The motivations of the two lead protagonists are drawn with such care that some viewers may find it a dull interlude as they wait for the crime action to unfold.

In opposition to that sentiment I would say that the climax actually degrades the film somewhat, as the resolution of conflict between them could have been done with much more flair and the rather simple way it ends belies all that led up to it.

Strong performance and a hip score make it well worth checking out.
November 19, 2010
I saw this movie in 1959 when I was seventeen and the only thing I recall with clarity was the "souped up" Chevy station wagon. I thought that was 'cool man', an old jalopy with a powerful engine. I liked that kind of deception. Also, I thought the filming was done in Watertown, New York and always associated the town with the movie. Everything else went over my head, so imagine my surprise when I viewed it last night. First off the Chevy had nothing to do with the film and Watertown was never mentioned one time. In fact the film was done in Manhattan and I believe Hudson, New York.

Here's what I completely missed. It was about the increasing stress of full integration brought on by two monumental events: President Harry Truman's Executive Order 9981 in 1948 that integrated the military just two years before the Korean so-called 'police action' and the Supreme Court's landmark Brown v. Board of Education of Topeka which declared that 'separate but equal' affirmed in Plessey v. Ferguson (1896) was unconstitutional. This movie was about the everyday struggle citizens of this nation were experiencing in adjusting to these events. Black soldiers (Belafonte's character) returned from combat in Korea in 1952 to face persistent second class citizenship. Some families that tried to 'be white' (Kim Hamilton, who played the part of Belafonte's ex-wife). And then there was Robert Ryan's character, Earle, who still lives among us today. All this dynamic plays against Ed Begley's character's rather simple and workable plan to rob a bank in the small town of Watertown ... er, Melton, New York.

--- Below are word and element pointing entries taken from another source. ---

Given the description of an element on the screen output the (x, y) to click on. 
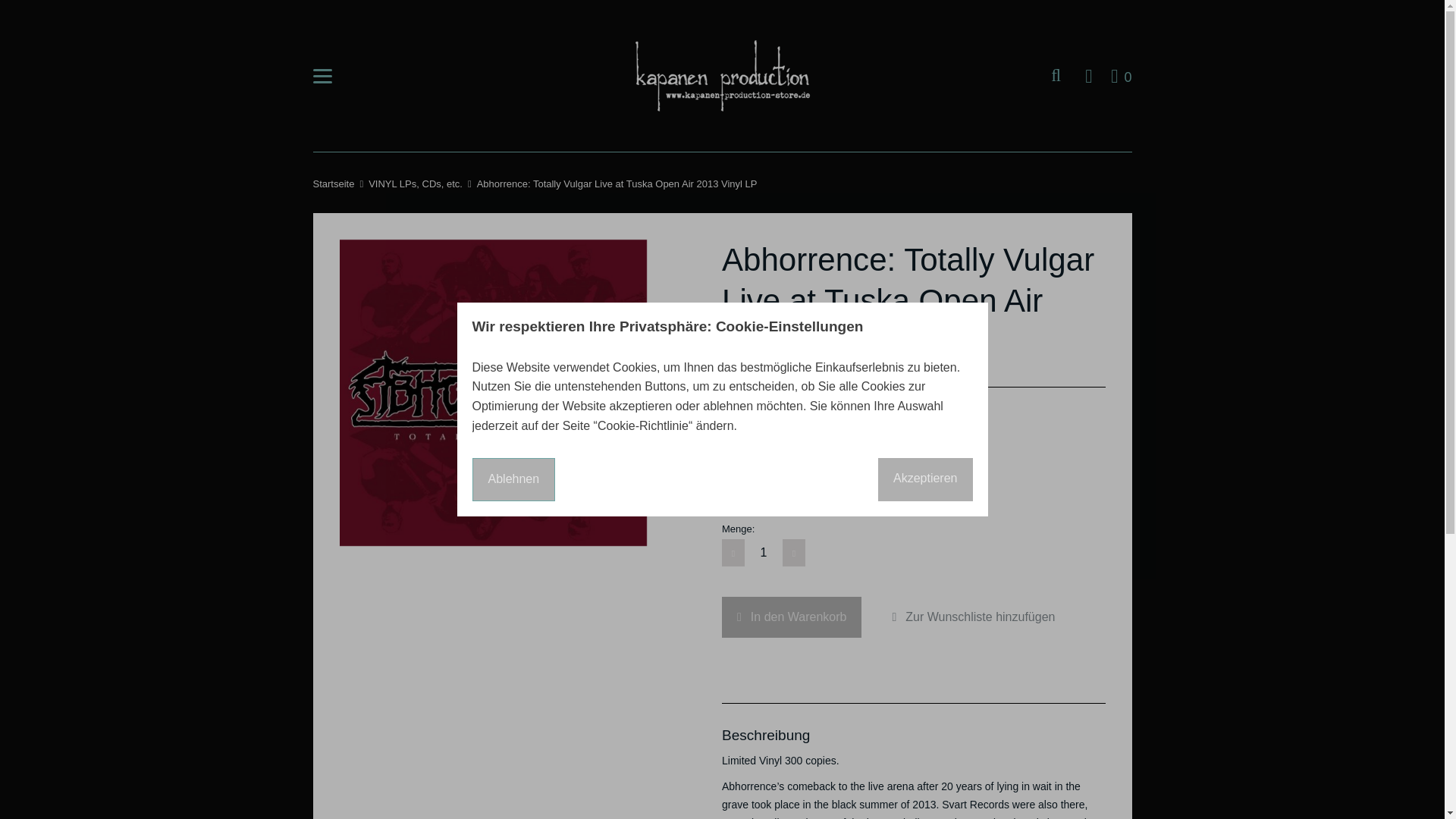
In den Warenkorb (791, 617)
1 (1120, 75)
Startseite (763, 552)
kapanen-production-store (333, 183)
zzgl. Versand (722, 75)
VINYL LPs, CDs, etc. (810, 446)
Given the description of an element on the screen output the (x, y) to click on. 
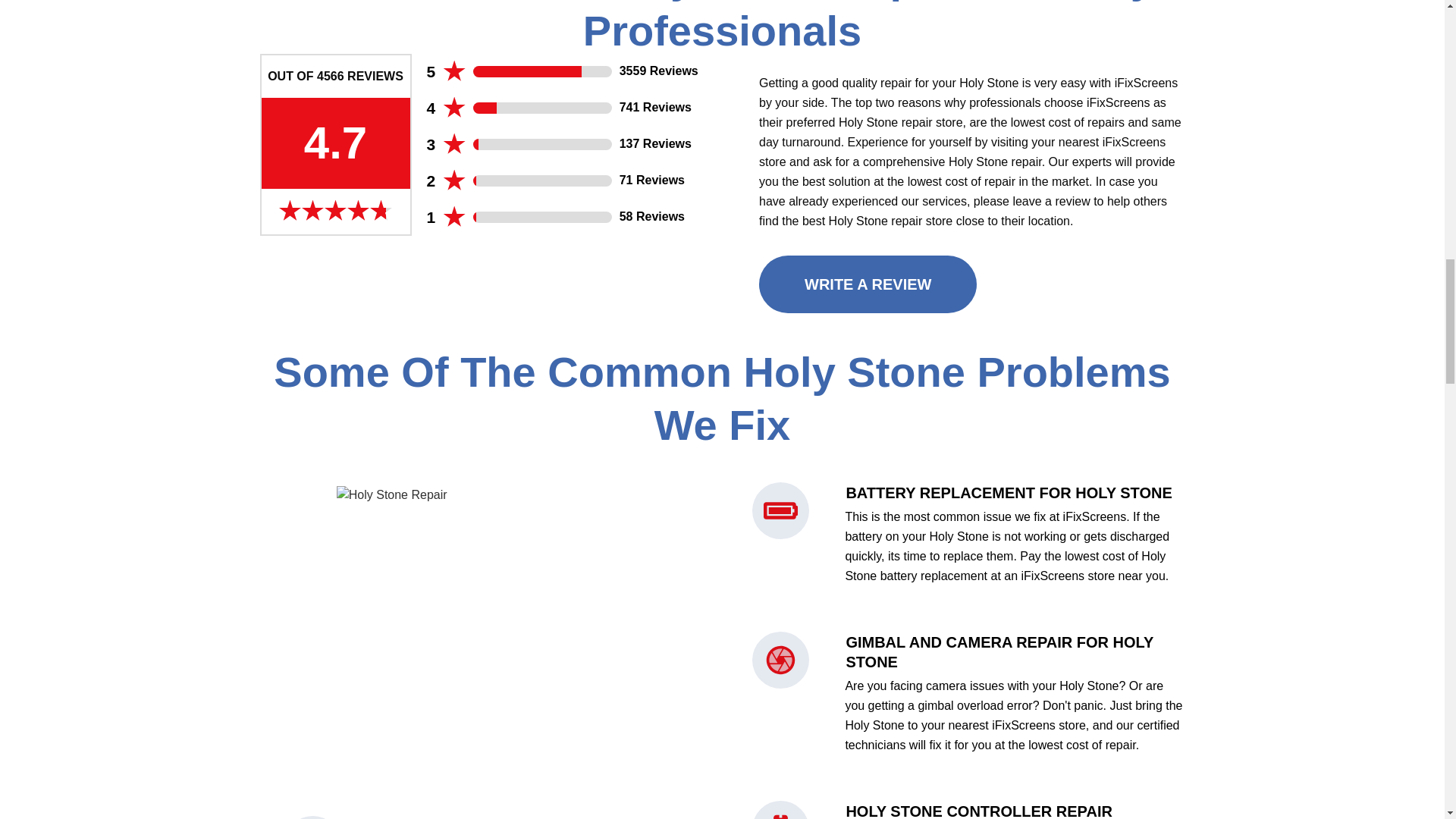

The movie really isn't that great. I think it is the script and maybe the direction of Robert Wise. He had a great cast to work with, but with the exception of Begley there was no stand out performance by the other heavy weights in this production. Belafonte produced this project so I don't know how much influence he had over the script which comes from crime novelist William P. McGiven. Here is one review of the book. Belafonte was and still is an energetic activist for civil rights which may have influence this production at the expense of character and story development.
Super Reviewer
October 18, 2010
Solid crime caper is a little heavy on the symbolism but is well acted and tightly directed with an intriguing and apt music score. Gloria Grahame, who looks pretty rough, is wasted in a small meaningless part.